Мария не скоро поняла, что это стихи, а когда поняла — растерялась. Странные строки сбивали ее с толку, отзывались в самой глубине души. «Гумилев, Гумилев, откуда ж ты взялась такая, — говорил русский и как-то растерянно хохотал. — Чем ты меня приворожила, ведьма? — сердито спрашивал он. — Колдуешь тихой ночью у потемневшего окна, а?» Мария лишь смеялась в ответ: не было в партизанском лагере окон, да и колдовала она не ночами… Но в глубине души было тревожно: иногда казалось, что товарищ Цветков вовсе не шутит, что не комплименты это, а серьезный вопрос, который не дает русскому покоя… «Ты же меня приворожила. Ведьма ты, и глаза у тебя колдовские, не бывает у африканцев таких глаз, — говорил он. — Что ж ты со мной делаешь, — говорил он. — Вот увезу тебя в Россию, чтоб ты никуда не делась от меня», — говорил он, и это уже было то, что надо. Мария хохотала и резала мясо, бросала обрезки на пол, и рядом с ней исходили слюной трое: два облезлых пса и советский ученый, товарищ Цветков…

Пора, пожалуй, его немного утешить, подумала Мария, пока совсем с ума не сошел… Она снова оглянулась на палатку русского и удивленно замерла: полог откинулся, и на фоне освещенного брезента мелькнули человечьи фигуры. Мария узнала товарища Цветкова и Тату. Третий был незнакомый — сгорбленный, тощий, лысый; из одежды на нем — лишь набедренная повязка да связка бус. Он что-то тихо сказал остальным и скользнул в сторону от освещенного круга, мгновенно растворившись в сумрачном лесу. Колдун, поняла Мария, и ее охватили страх и любопытство. Она перестала чистить арахис и прислушалась.

— Вы меня разочаровываете, — говорил Тату. — Что значит — не поддается анализу? Что значит — мало данных? Какие еще данные вам нужны? Мне что, вывезти этого старика на Кубу? Так он помрет со дня на день. Фиделю не нужен еще один колдун, ему нужны конкретные знания.

— Будут знания, — устало отвечал Цветков. — Ну что вы кипятитесь, товарищ Гевара? Вы же сами видите — он ничего не рассказывает. Нужны наблюдения, нужны замеры… Нужны образцы растений, в конце концов! Я раздобыл порошок — но я же не могу определить его состав без химической лаборатории!

— Отговорки, — жестко отрезал команданте. — Вы недостаточно ответственно относитесь к своей работе, предпочитаете заигрывать с кухаркой.

Мария тихо ахнула и пригнулась, будто пытаясь спрятаться. Приступ стыда был настолько силен, что лицо запылало от прилившей крови, а на глазах выступили слезы. Раздался тихий злобный смешок, и Марии потребовалось несколько секунд, чтобы понять — это смеется Цветков.
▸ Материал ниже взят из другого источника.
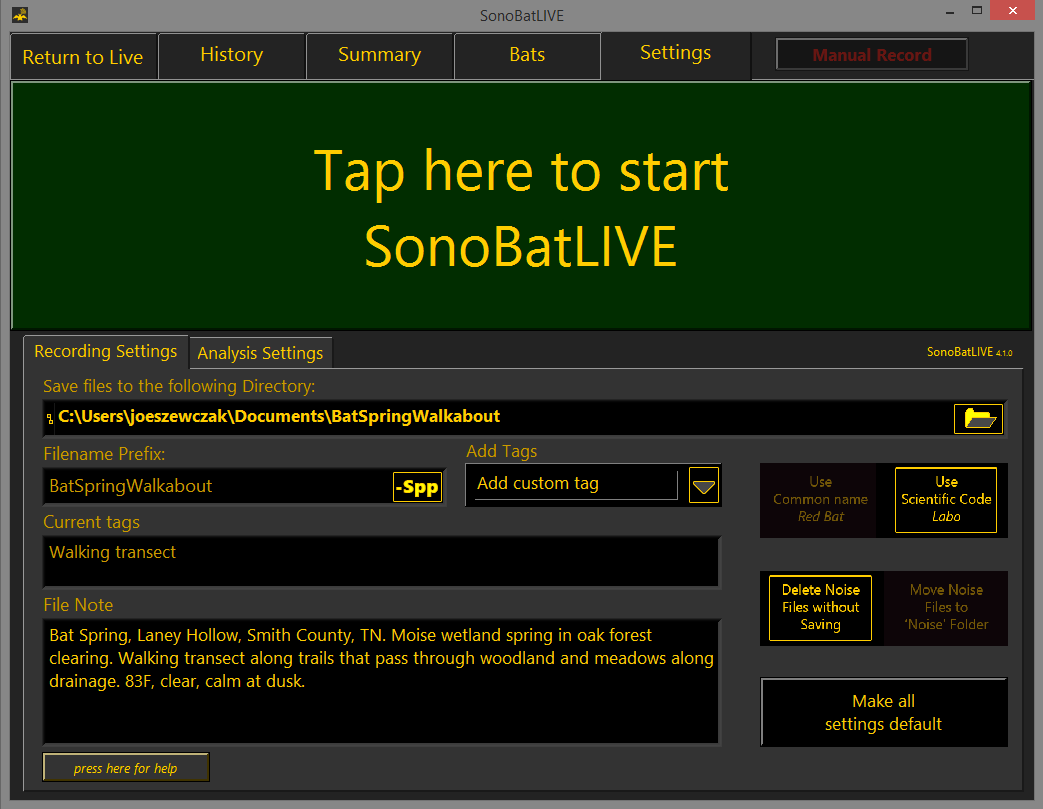This screenshot has height=809, width=1043.
Task: Choose Move Noise Files to Noise Folder
Action: coord(945,607)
— У вас свое задание, товарищ Гевара, у меня — свое, — холодно произнес он. — Помимо помощи вам и лично товарищу Кастро… Вы правы, эта кухарочка меня очень, очень интересует. Но совсем не в том смысле, на который она надеется…

И Цветков снова тихо рассмеялся.

Мария медленно провела рукой по подолу, стряхивая мелкую арахисовую шелуху. Безумие Цветкова предстало в совершенно новом свете. «Ладно, — подумала Мария, — главное — я его интересую. Ну и прекрасно». Русский товарищ получит то, что хочет; но только в обмен на то, что нужно Марии.

— Ну хорошо, товарищ Цветков, оставим пока это, — говорил тем временем команданте. — Вернемся к моему заданию. Вы обратили внимание, что этот колдун тоже говорил что-то о развалинах древнего города?